Jarell Sanderson of New Britain made sure his two 14-year-old prostitutes knew he had a gun, that he had already beaten one “murder rap,” and that they would be shot if they told anyone about his profession.
This fear instilled in Rosa and Jill — names given to them by Sanderson, who found the girls after they had run away from a shelter for abused children — is the strongest defense a pimp has in dodging prosecution.
With victims unwilling to testify, a federal district attorney is often left scrambling.
“No one is going to admit it outright because they are so terrified of their pimp,” said Krishna Patel, the assistant prosecutor for the U.S. Attorney’s office in Bridgeport. “I know for a fact I have trafficking cases that I will not be able to charge anyone. It’s really hard to prove a case without a willing victim… .”

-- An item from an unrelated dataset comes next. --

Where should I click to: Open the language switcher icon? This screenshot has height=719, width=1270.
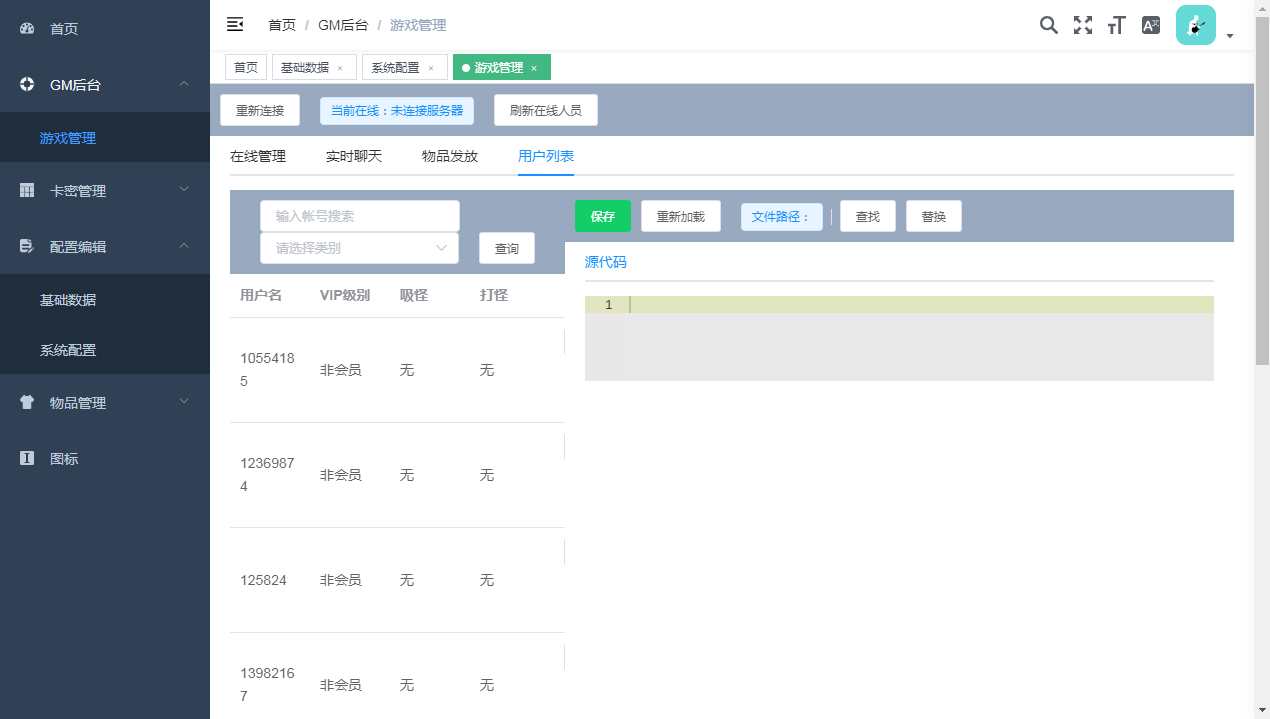point(1149,25)
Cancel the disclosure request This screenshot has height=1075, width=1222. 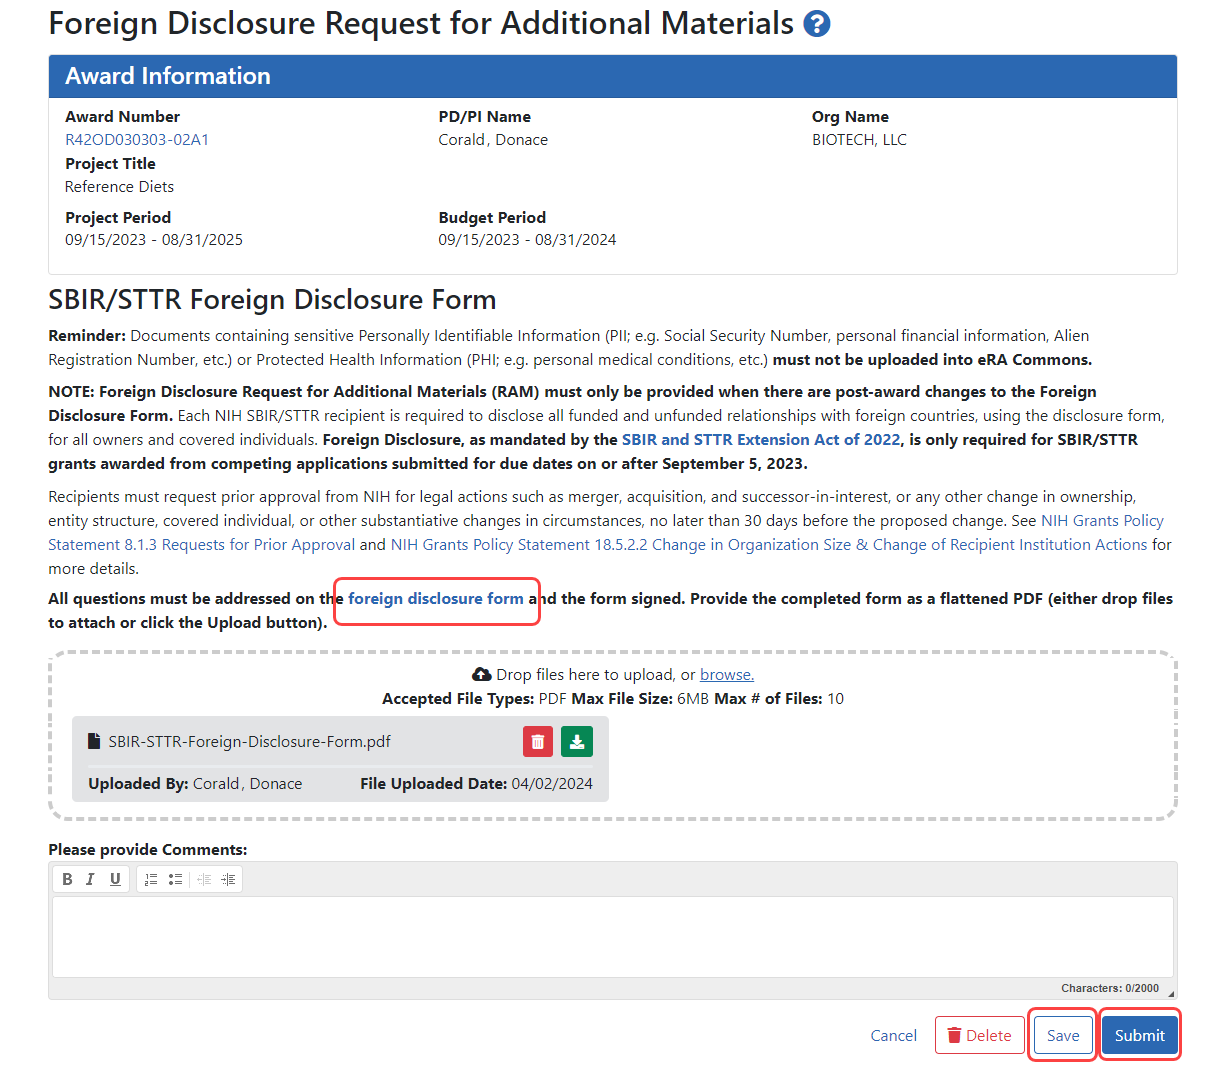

Many of the victims are already in the care of the Department of Children and Families because they have been abused and don’t have the confidence to confide what’s happening in their lives to adults.
“Admittedly, most of these girls being trafficked are our girls — shame on us,” said DCF Commissioner Joette Katz. “It’s too easy for a john, a pimp, a creep — call them whatever you want — to come in and shower them with the attention they crave. It’s a problem.”
But although DCF has identified 89 children who have been sold for sex across the state since 2009, the federal prosecutor’s office has sent just a handful of pimps to jail during that time.
Sanderson’s was the rare case that actually was prosecuted. In January 2011, after entering a guilty plea to multiple counts related to the sex trafficking of children, he received a sentence of more than 25 years in prison, for which he must serve a minimum of 15 years.
The state level
Fear may be the main obstacle to bringing charges against individual pimps, but interviews with law enforcement and judicial officials also reveal a more systemic problem: There is no coordinated approach in the state to dealing with the sex slavery trade in young women and children — a trade that is international in scope, but that can be as local as a Connecticut beach, bus station, or mall.
The State Police does not have a sex trafficking unit, but does investigate related complaints, such as someone trying to entice a child on the computer, department spokesman Lt. Paul Vance said. In a big case, the state police would investigate any leads that might tie into child sex trafficking and bring in DCF to assist, Vance said.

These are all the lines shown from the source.